- **WHAT TO PRODUCE**:
An exact copy of every line from the one holding "This screenshot has height=404, width=617." to the end of the entries below is required; leave the pictures out.

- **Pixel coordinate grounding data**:

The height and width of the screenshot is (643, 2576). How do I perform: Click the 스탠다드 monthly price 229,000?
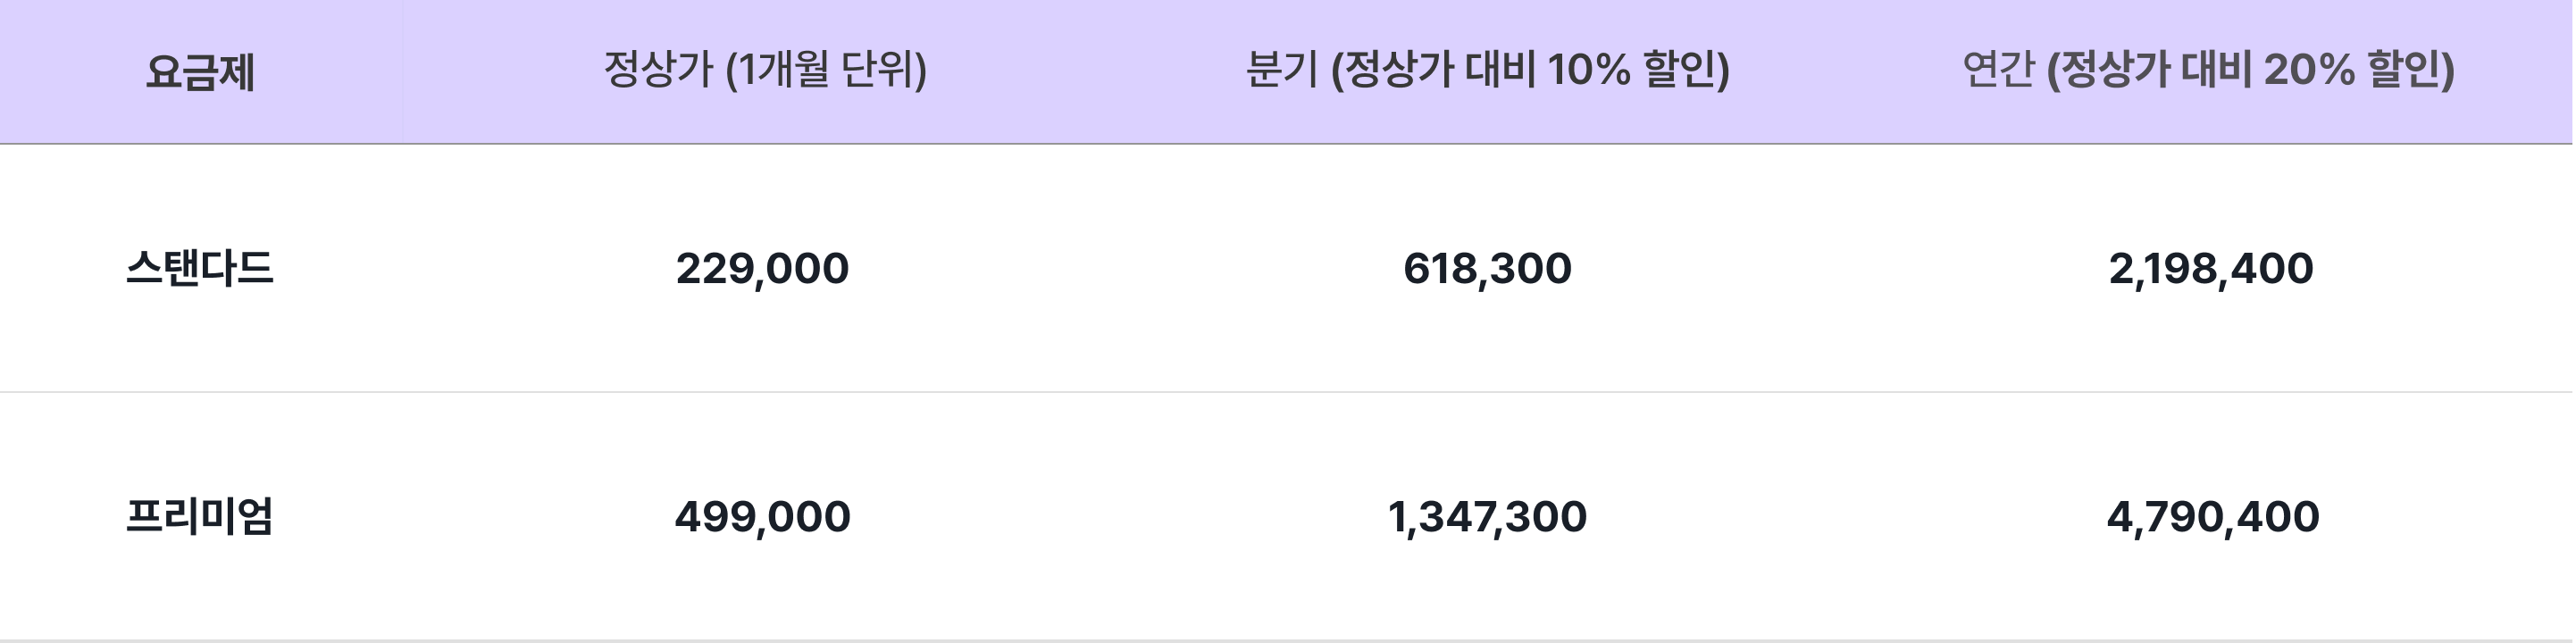[762, 268]
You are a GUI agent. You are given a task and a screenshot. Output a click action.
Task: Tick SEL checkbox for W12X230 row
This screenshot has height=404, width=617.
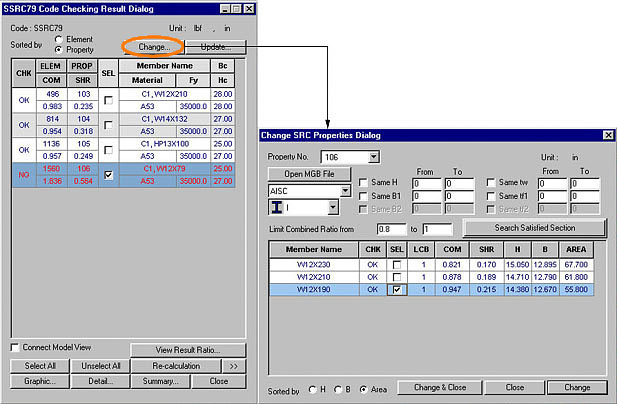pos(396,263)
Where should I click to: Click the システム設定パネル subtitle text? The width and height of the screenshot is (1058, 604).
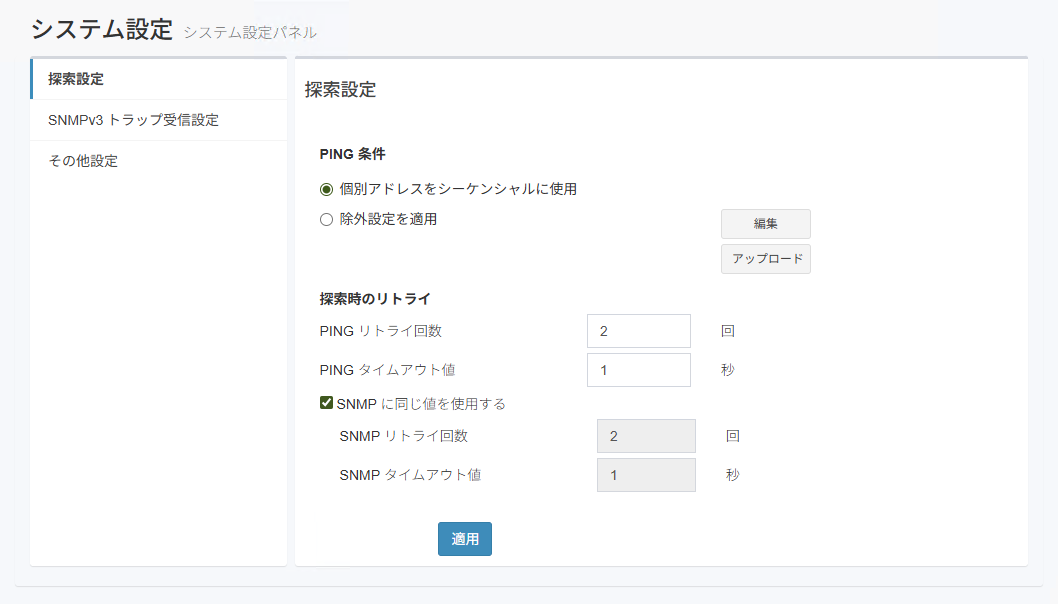pos(250,33)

- **EXERCISE ANSWER**:
This screenshot has height=404, width=617.
pos(396,263)
Where should I click to: Click the システム設定パネル subtitle text? The width and height of the screenshot is (1058, 604).
pos(250,33)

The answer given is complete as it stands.